## Item coordinate data

——————

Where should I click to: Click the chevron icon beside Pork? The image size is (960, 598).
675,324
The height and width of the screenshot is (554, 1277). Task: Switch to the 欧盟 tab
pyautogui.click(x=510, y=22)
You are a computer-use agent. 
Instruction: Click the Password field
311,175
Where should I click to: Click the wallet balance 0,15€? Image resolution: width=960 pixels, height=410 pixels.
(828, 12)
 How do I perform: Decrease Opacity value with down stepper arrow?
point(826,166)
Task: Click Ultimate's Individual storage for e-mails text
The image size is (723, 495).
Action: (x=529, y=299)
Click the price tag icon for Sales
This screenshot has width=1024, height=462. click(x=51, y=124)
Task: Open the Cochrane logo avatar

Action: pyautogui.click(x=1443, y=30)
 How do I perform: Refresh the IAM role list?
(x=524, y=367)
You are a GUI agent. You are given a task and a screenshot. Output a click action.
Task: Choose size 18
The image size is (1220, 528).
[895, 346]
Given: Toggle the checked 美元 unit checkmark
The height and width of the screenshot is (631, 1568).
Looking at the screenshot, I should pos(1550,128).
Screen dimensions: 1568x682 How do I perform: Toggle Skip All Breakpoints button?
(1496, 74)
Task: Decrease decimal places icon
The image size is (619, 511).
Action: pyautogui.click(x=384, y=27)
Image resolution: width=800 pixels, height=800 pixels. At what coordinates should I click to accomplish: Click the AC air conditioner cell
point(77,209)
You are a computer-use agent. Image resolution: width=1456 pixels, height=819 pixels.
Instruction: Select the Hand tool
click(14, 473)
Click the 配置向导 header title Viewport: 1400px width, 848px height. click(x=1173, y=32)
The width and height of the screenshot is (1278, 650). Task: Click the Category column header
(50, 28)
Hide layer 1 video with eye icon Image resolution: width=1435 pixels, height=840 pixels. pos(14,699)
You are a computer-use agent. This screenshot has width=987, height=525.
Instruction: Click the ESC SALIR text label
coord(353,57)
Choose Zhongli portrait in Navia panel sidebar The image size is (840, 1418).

——————

## Task to carry out
Reproduce the material verbatim, starting at the line that contains "How do I perform: Refresh the IAM role list?" and stopping after the line that contains "click(14, 473)".

## Response to the exercise
 How do I perform: Refresh the IAM role list?
(x=524, y=367)
You are a GUI agent. You are given a task and a screenshot. Output a click action.
Task: Choose size 18
The image size is (1220, 528).
[895, 346]
Given: Toggle the checked 美元 unit checkmark
The height and width of the screenshot is (631, 1568).
Looking at the screenshot, I should pos(1550,128).
Screen dimensions: 1568x682 How do I perform: Toggle Skip All Breakpoints button?
(1496, 74)
Task: Decrease decimal places icon
The image size is (619, 511).
Action: pyautogui.click(x=384, y=27)
Image resolution: width=800 pixels, height=800 pixels. At what coordinates should I click to accomplish: Click the AC air conditioner cell
point(77,209)
You are a computer-use agent. Image resolution: width=1456 pixels, height=819 pixels.
Instruction: Select the Hand tool
click(14, 473)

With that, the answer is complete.